Ajoutez une quatrième catégorie seulement si nécessaire : les textiles souillés par des produits chimiques. Ils ne doivent pas être déposés avec les autres sous-vêtements. Pour ces pièces, consultez les consignes de votre déchèterie ou appliquez la consigne indiquée par l’ADEME. Ne tentez pas de les récupérer avec un lavage ordinaire si la contamination vient d’une peinture ou d’un solvant.
Pour la pile « bon état », choisissez la solution la plus simple : don ou revente, puis dépôt dans un point textile prévu à cet effet si c’est le canal local indiqué. Pour la pile « réparable », comparez le coût et l’intérêt de la réparation avec la valeur d’usage de la pièce. Si elle entre dans le dispositif, demandez au professionnel si le Bonus Réparation peut être appliqué. La réduction est appliquée directement sur la facture lorsqu’elle est accordée.
Enfin, pour la pile destinée au conteneur, lavez les pièces si nécessaire, faites-les sécher, placez-les dans un sac fermé et repérez le point de dépôt le plus proche. La page ADEME consacrée aux sous-vêtements propose une carte pour trouver un conteneur ou un couturier. Gardez cette page sous la main lorsque vous triez plusieurs tiroirs ou lorsque le point habituel n’est plus accessible.

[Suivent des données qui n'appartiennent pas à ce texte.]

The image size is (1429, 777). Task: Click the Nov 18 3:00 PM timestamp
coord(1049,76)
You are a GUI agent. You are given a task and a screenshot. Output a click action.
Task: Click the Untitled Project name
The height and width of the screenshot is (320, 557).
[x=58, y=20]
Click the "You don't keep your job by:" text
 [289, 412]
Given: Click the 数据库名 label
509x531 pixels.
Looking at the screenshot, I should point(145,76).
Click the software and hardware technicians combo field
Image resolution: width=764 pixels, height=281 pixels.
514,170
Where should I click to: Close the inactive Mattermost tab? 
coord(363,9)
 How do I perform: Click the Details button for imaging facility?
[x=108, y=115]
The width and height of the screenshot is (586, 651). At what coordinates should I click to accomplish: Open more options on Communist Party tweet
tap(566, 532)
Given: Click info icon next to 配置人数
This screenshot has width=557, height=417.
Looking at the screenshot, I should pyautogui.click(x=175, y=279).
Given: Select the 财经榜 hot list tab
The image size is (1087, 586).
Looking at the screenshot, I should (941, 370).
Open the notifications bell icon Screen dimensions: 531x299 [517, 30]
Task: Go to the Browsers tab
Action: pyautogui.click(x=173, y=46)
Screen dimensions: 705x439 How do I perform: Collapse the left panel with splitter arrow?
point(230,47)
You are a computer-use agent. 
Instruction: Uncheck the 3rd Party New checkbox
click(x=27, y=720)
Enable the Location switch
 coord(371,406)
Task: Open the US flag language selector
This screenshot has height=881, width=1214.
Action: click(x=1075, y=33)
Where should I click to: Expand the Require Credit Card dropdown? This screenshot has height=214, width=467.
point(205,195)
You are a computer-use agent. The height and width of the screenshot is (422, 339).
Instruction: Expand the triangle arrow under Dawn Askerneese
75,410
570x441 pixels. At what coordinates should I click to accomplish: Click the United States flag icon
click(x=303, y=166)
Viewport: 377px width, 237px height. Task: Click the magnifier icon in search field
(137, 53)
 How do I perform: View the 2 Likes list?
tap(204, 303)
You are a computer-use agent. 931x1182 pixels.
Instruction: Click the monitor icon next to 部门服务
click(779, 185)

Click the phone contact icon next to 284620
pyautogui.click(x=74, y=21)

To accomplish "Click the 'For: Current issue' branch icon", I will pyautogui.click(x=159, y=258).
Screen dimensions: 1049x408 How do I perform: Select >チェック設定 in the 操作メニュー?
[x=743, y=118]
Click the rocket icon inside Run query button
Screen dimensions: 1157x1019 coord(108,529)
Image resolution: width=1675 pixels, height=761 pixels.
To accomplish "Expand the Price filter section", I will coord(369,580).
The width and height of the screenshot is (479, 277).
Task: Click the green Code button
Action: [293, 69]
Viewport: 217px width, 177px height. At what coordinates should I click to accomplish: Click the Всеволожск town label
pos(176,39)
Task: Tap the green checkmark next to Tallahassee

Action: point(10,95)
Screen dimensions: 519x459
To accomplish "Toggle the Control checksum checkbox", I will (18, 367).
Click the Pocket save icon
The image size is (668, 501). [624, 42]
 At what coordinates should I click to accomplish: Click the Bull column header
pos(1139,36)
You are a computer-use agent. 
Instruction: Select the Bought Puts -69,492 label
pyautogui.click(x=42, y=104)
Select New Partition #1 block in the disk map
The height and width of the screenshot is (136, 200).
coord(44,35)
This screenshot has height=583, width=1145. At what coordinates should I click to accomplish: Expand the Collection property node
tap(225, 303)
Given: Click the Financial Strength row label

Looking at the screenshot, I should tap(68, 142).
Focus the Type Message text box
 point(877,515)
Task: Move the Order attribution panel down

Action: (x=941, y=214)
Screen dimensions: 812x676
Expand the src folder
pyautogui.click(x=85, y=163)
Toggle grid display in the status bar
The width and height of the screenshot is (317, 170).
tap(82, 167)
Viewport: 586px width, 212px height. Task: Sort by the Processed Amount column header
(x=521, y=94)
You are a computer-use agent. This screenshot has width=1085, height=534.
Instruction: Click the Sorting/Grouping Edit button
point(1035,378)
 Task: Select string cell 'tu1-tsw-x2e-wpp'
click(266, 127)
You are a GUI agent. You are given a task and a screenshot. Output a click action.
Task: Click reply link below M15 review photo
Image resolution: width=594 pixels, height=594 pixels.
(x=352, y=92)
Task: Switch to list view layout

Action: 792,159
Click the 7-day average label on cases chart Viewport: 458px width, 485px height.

Les erreurs qui font perdre une solution
La première erreur consiste à jeter systématiquement les pièces trouées dans la poubelle des ordures ménagères. Une pièce inutilisable comme vêtement peut encore être triée pour le réemploi ou le recyclage si elle est propre et sèche. Un trou ne suffit pas à exclure un sous-vêtement de la collecte textile.
La deuxième est de déposer un article humide, en vrac ou directement exposé dans le conteneur. Le sac fermé protège le textile pendant la collecte et rend la consigne plus claire. La troisième est de confondre réparation et retouche : le Bonus Réparation est lié à des réparations éligibles, pas à toute modification demandée à un professionnel.
La dernière erreur est de présenter la filière comme une destination unique. Un article en bon état n’a pas le même intérêt qu’un textile trop usé, et une pièce contaminée par un produit chimique ne doit pas suivre le même chemin. Le bon geste dépend de l’état réel du sous-vêtement, de sa propreté et du type de défaut.
Le tri devient alors une décision simple : prolonger l’usage quand c’est possible, faire réparer lorsque le défaut le justifie, puis orienter le textile propre et sec vers la collecte adaptée. Cette méthode évite les achats de remplacement trop rapides et laisse à la filière la possibilité de déterminer si la pièce peut être réemployée, recyclée ou valorisée autrement.